AIM OF THE EXERCISE —
Find every line in the records that contains the string "pixels", matching case exactly, and copy each of those lines.

......

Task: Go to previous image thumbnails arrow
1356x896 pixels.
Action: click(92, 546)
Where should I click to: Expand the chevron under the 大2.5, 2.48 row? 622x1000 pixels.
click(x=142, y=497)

......

RESULT FOR THIS EXERCISE —
1356x896 pixels.
Where should I click to: Expand the chevron under the 大2.5, 2.48 row? 622x1000 pixels.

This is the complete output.